PAGE TEXT:
┌────────

Daily highlight in non-metastatic NSCLC & other thoracic malignancies
In the field of non-metastatic non-small cell lung cancer (NSCLC), Professor Lore Decoster, a medical oncologist at UZ Brussels, made a selection of abstracts presented during the proffered session on non-metastatic, non-small cell lung cancer (NSCLC).
An exploratory analysis of the third arm of the CHECKMATE 816 study revealed that the combination of nivolumab and ipilimumab demonstrated a significant improvement in event-free survival and pathological complete remission compared to chemotherapy alone. Patients appear to derive long-term benefits from this combination therapy. However, a subset of patients did not proceed to surgery due to disease progression, and this proportion was higher than observed in the chemotherapy-alone arm.
The KEYNOTE 671 trial is a randomised, double-blind, phase 3 trial evaluating perioperative pembrolizumab in early-stage NSCLC patients. At ESMO 2023, this study reported impressive overall survival results, with a statistically significant improvement and a hazard ratio of 0.72. At the three-year mark, the survival benefit amounted to approximately 7%. Prof. Decoster emphasised the importance of patient selection since all participants in this trial received cisplatin-based neoadjuvant chemotherapy, which may not be applicable to all real-world clinical cases.

└────────

EXERCISE PROMPT: Reproduce the passage of the lung cancer highlight that begins with the words "The KEYNOTE 671" and ends with "real-world clinical cases.". The lines that follow come from a separate source.

GIVEN DATA:

┌────────

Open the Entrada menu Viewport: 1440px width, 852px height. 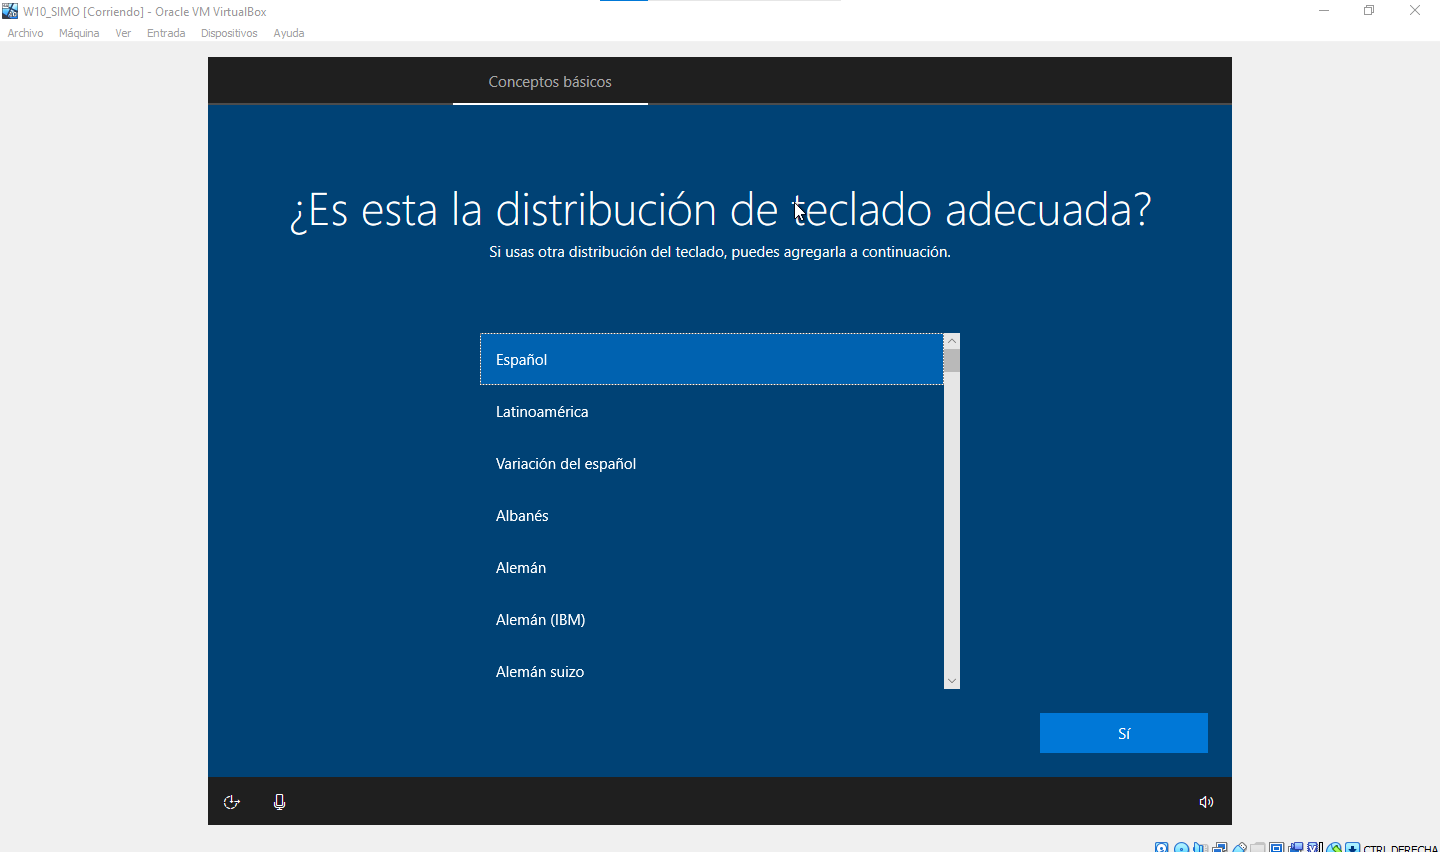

└────────

REPLY:
The KEYNOTE 671 trial is a randomised, double-blind, phase 3 trial evaluating perioperative pembrolizumab in early-stage NSCLC patients. At ESMO 2023, this study reported impressive overall survival results, with a statistically significant improvement and a hazard ratio of 0.72. At the three-year mark, the survival benefit amounted to approximately 7%. Prof. Decoster emphasised the importance of patient selection since all participants in this trial received cisplatin-based neoadjuvant chemotherapy, which may not be applicable to all real-world clinical cases.